_INFORMATION SHOWN_
— START —

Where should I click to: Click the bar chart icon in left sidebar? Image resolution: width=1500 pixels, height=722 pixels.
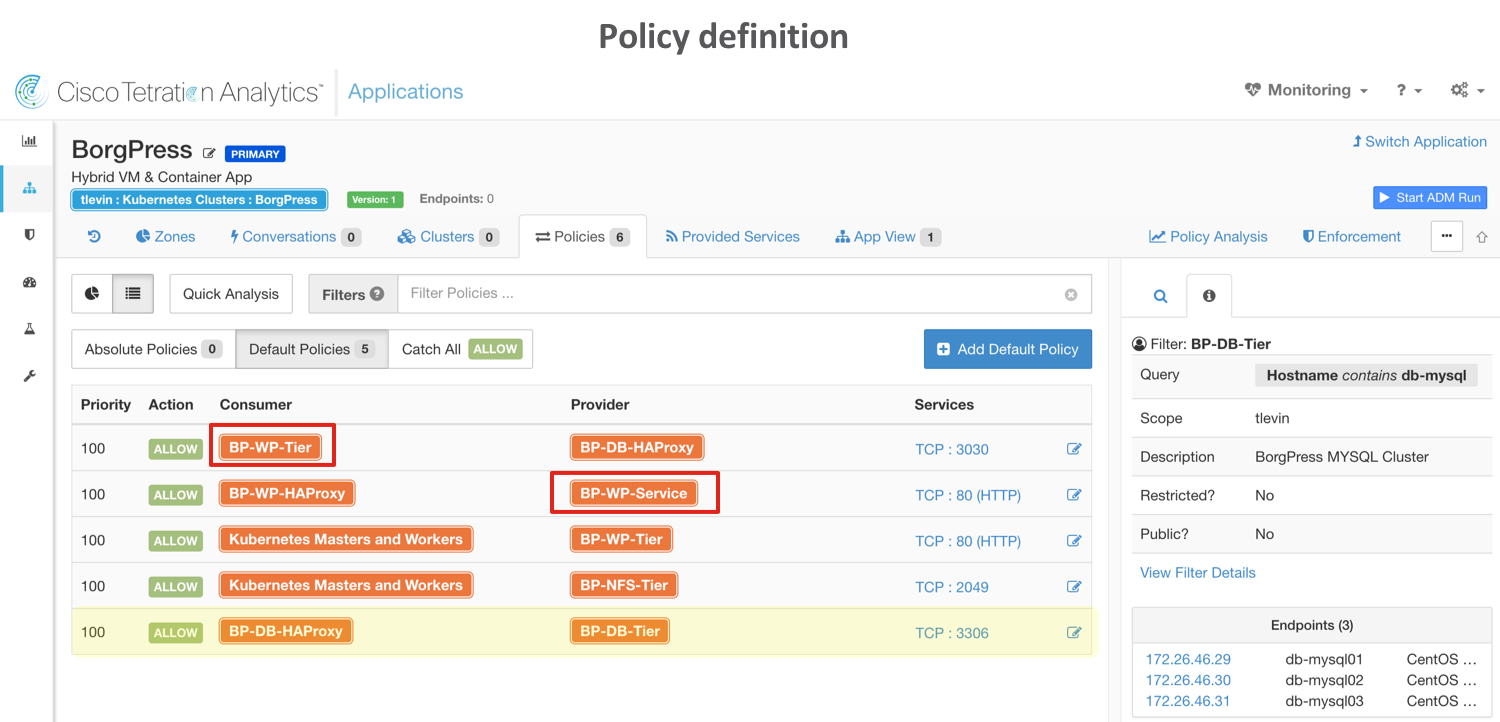point(29,141)
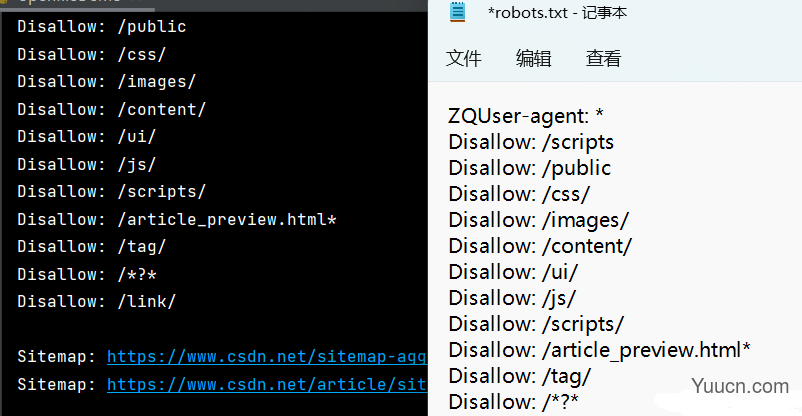Open the csdn.net/article sitemap link

[267, 384]
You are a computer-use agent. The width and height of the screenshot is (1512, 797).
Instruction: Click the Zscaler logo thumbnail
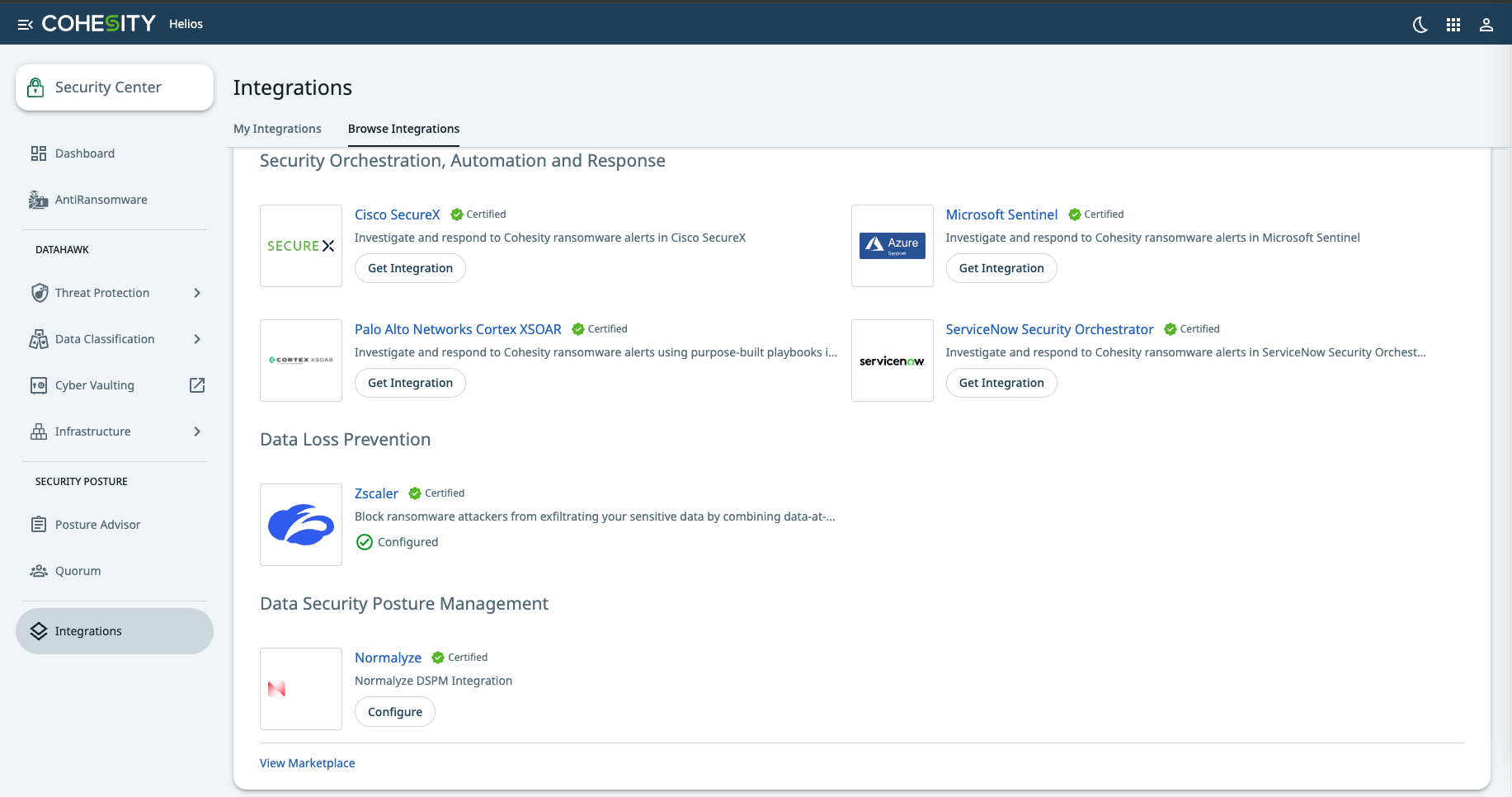pos(301,525)
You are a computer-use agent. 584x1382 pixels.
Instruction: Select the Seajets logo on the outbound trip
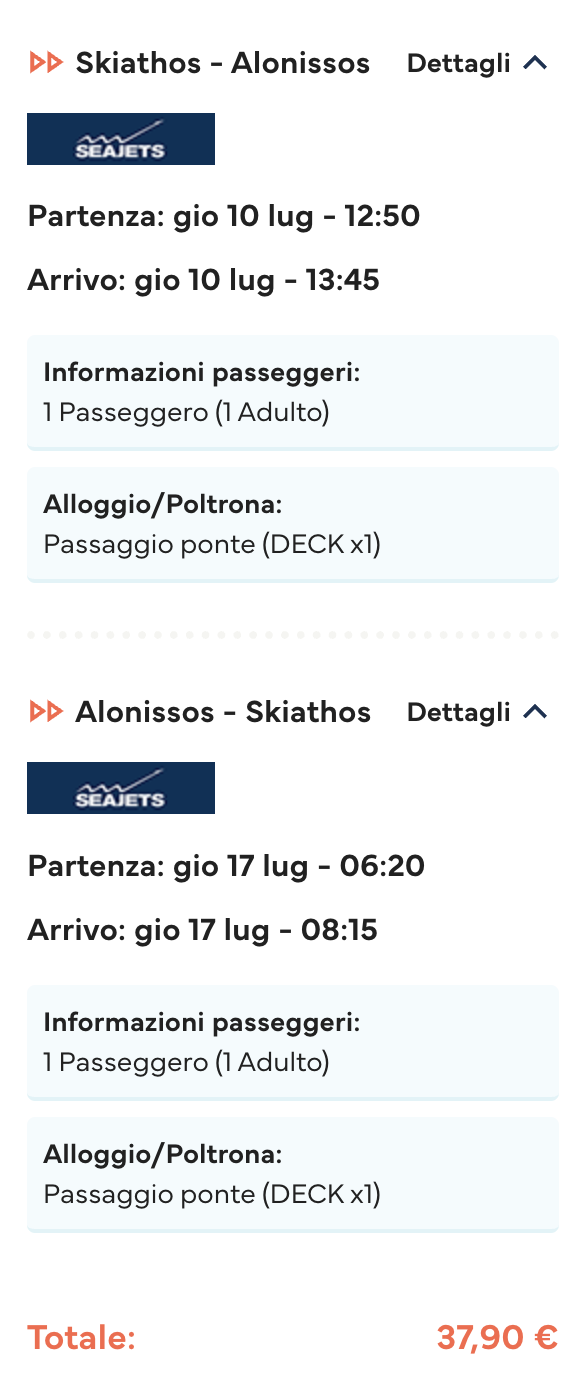121,139
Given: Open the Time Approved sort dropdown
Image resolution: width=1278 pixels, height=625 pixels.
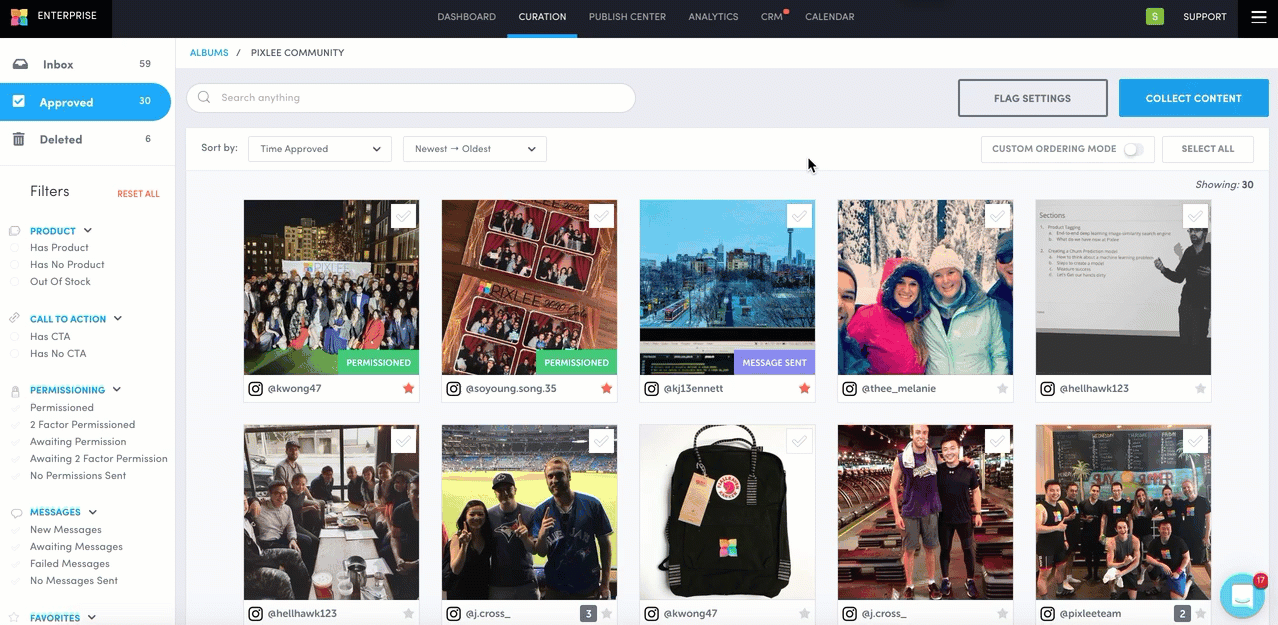Looking at the screenshot, I should click(x=319, y=149).
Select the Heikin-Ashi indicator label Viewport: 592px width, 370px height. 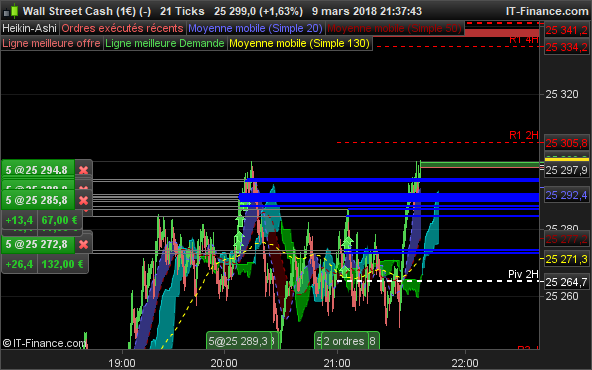coord(29,28)
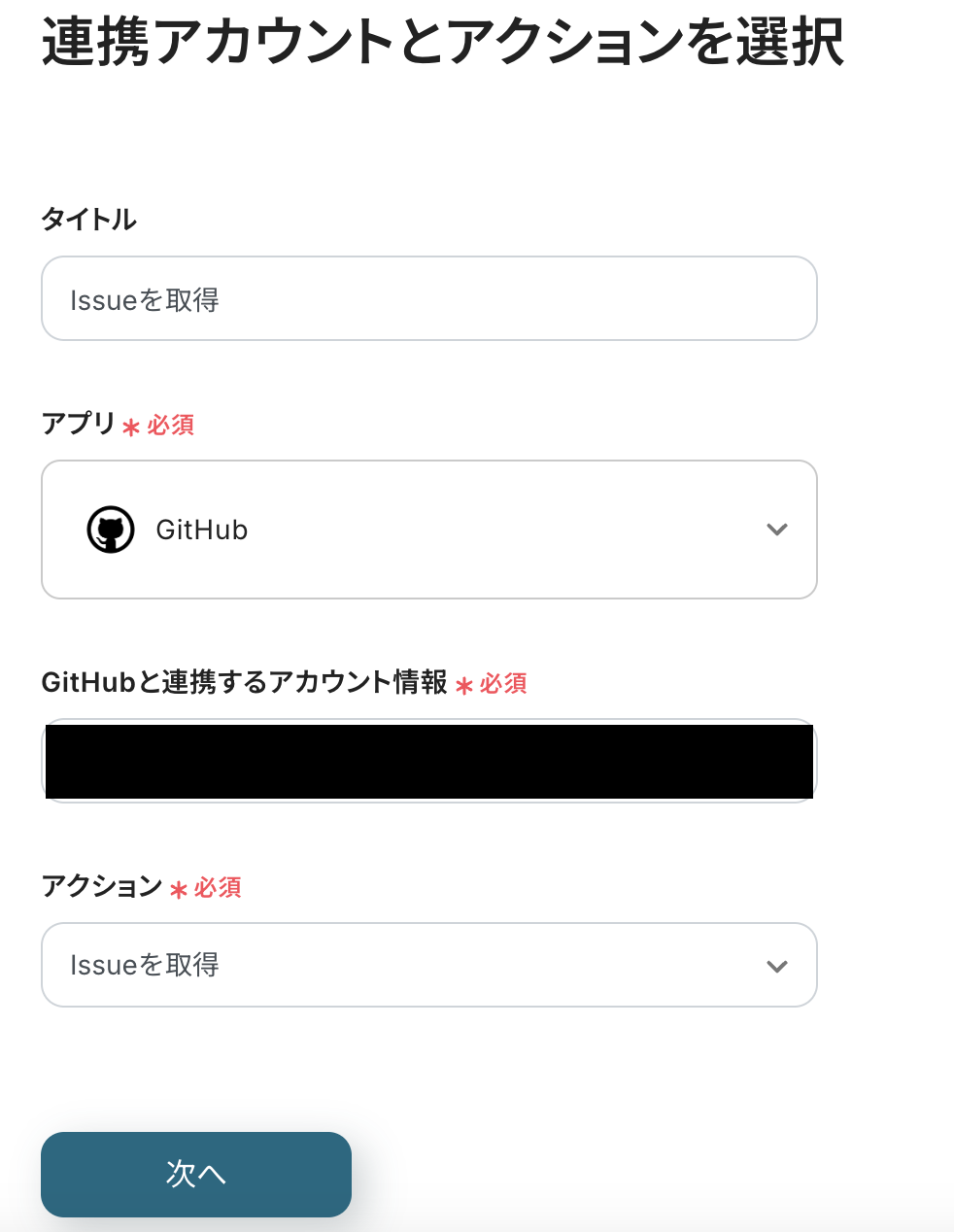Expand the アプリ dropdown chevron arrow

776,530
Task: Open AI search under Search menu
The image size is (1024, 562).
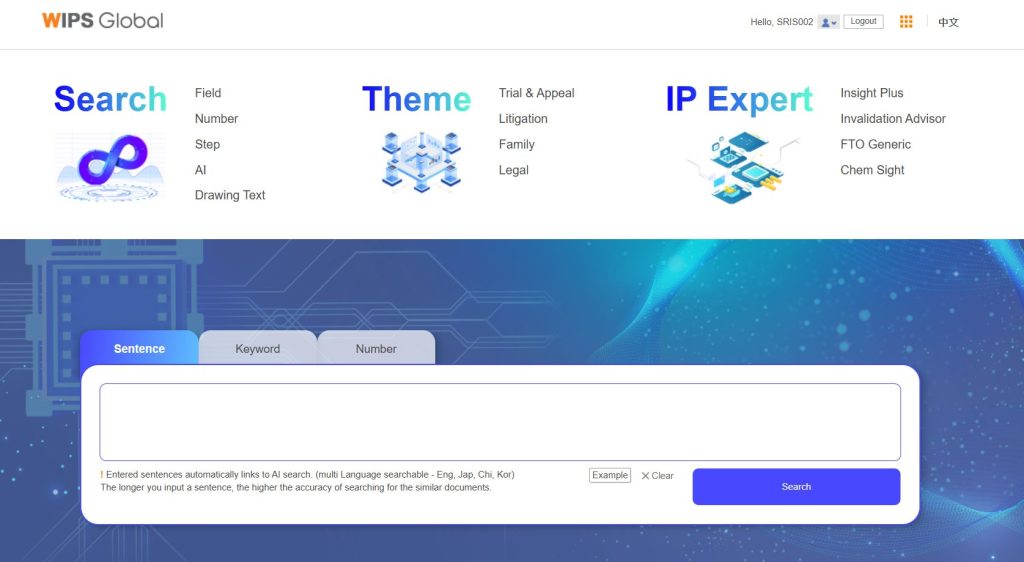Action: 200,170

— END —

_GOAL OF THE EXERCISE_
How many lines of the material contain the string "computer", matching case exactly? Reply with the number only.

_SOLUTION TO THIS PROBLEM_
2